法話585

苦労を鼻にかけるな

福井市太田町・平乗寺住職 神埜慧淳

大みそか

大みそかになりますと、民放各局のテレビ放送をしのいで、紅白歌合戦がクローズアップされるのであります。紅白歌合戦が終わりますと、各地の除夜の鐘が紹介され、そこであくる年を迎えるのであります。続いて初詣(もうで)の光景が紹介されるのはいうまでもありません。
日本の風習では、年篭(ごもり)と称して、大みそかの夜は寝ないで夜を明かすのであります。それは、静かに慎み深く、一年の反省に夜を過ごすのであります。
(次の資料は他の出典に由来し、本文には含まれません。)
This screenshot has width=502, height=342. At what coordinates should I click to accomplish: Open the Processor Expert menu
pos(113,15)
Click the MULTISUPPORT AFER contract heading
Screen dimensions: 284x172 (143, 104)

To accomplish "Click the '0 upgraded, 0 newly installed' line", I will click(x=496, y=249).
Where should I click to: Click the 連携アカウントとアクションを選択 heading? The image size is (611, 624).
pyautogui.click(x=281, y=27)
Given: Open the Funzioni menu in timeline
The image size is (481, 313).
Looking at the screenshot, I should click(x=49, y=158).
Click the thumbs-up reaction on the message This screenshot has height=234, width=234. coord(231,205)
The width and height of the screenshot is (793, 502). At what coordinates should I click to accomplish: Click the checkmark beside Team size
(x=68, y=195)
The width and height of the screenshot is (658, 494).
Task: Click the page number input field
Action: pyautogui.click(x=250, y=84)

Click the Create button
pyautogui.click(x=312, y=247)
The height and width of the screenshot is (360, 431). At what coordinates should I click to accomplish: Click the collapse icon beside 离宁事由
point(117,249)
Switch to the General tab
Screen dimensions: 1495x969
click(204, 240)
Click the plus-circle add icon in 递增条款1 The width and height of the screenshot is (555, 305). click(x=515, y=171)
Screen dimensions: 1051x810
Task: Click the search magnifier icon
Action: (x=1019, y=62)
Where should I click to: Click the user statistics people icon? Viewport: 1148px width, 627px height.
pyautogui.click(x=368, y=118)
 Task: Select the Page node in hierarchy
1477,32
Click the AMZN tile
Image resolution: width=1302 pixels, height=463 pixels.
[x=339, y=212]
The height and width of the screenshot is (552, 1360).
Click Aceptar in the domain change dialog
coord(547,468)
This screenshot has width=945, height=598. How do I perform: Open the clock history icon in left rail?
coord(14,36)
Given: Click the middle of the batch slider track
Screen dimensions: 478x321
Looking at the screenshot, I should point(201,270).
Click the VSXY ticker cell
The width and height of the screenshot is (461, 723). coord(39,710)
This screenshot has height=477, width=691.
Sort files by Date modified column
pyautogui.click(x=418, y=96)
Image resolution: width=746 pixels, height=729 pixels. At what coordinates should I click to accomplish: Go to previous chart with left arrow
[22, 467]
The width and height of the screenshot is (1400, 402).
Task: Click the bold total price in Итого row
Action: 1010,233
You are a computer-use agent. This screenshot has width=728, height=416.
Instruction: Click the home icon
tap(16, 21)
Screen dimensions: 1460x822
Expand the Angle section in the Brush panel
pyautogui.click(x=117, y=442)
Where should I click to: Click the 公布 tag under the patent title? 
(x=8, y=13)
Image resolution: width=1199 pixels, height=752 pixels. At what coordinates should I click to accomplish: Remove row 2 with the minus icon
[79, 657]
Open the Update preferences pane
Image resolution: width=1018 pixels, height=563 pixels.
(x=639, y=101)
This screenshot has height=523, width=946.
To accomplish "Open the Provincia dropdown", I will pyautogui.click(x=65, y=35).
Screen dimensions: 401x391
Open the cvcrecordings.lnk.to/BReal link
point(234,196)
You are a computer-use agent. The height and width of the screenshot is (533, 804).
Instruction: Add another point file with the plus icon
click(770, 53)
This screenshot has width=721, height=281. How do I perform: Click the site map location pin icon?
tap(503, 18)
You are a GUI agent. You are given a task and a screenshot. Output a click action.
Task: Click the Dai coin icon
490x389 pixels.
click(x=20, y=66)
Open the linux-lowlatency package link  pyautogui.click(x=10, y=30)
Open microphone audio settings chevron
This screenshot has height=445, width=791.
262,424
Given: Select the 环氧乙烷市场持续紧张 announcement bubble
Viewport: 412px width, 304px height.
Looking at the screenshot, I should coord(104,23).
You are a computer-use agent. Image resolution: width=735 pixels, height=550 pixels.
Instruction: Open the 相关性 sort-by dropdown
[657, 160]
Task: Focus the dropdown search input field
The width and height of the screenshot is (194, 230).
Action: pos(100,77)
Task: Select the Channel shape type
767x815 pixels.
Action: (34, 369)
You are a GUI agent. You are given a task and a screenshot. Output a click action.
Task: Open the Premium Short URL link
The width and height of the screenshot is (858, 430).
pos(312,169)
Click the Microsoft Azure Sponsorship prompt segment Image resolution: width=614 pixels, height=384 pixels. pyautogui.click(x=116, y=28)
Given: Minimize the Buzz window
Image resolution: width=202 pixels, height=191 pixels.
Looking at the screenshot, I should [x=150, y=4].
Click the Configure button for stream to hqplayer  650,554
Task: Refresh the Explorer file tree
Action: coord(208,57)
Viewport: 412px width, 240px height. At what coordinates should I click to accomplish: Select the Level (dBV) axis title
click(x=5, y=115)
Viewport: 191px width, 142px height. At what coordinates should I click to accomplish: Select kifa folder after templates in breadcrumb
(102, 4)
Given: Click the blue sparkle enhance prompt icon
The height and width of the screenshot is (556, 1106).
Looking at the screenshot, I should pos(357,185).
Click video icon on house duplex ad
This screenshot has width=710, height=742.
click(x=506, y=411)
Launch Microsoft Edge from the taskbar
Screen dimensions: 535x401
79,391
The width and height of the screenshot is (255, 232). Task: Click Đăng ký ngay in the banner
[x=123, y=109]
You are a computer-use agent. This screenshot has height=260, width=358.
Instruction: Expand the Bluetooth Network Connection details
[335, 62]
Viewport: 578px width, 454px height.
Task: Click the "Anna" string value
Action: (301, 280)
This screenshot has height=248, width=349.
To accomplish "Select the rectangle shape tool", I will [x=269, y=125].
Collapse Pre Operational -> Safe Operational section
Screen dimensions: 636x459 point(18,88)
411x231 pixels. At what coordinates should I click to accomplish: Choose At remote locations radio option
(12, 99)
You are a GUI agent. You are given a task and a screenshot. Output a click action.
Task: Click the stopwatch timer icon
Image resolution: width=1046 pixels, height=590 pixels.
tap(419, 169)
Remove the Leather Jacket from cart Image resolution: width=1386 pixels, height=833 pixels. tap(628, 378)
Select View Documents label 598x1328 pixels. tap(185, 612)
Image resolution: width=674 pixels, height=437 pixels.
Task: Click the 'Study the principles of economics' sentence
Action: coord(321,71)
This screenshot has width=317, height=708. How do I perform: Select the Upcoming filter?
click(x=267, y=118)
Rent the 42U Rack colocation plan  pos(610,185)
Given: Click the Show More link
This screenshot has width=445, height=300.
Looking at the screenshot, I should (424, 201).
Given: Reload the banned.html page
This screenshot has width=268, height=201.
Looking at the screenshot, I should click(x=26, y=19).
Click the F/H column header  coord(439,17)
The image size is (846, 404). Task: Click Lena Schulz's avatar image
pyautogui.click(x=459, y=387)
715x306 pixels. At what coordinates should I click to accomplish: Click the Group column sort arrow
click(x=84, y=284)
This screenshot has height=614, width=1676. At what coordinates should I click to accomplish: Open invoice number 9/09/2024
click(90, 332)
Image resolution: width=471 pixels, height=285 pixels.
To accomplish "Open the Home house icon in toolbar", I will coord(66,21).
大みそかの晩に寝ると白髪になるとか、しわが増えるという禁忌が語り伝えられているのは、先祖からの戒めでありましょう。
必ずしも、騒がしく時を過ごす、ただ寝ないでいるということだけではないのであります。俳句の季題に年守るとあるのも面白いことだと思います。この一年悲しいことも、苦しいこともありました。悲喜こもごもの一年間でありましたが、それらはみんな消えて、ただ欲望だけがキラキラと目覚めているというのでは、まことに悲しくもお粗末なことであります。
悲しみも、苦しみも、喜びも、それらが肥やしとなり新しい芽が育つのであります。煩悩が肥やしになって気付かせて頂き、罪悪に泣いて、いよいよお慈悲をよりどころとさせて頂くのであります。「如来わが往生をさだめたまいし」とは蓮如上人のお言葉であります。過ごし日々と、明くる日に除夜の鐘が響くことでありましょう。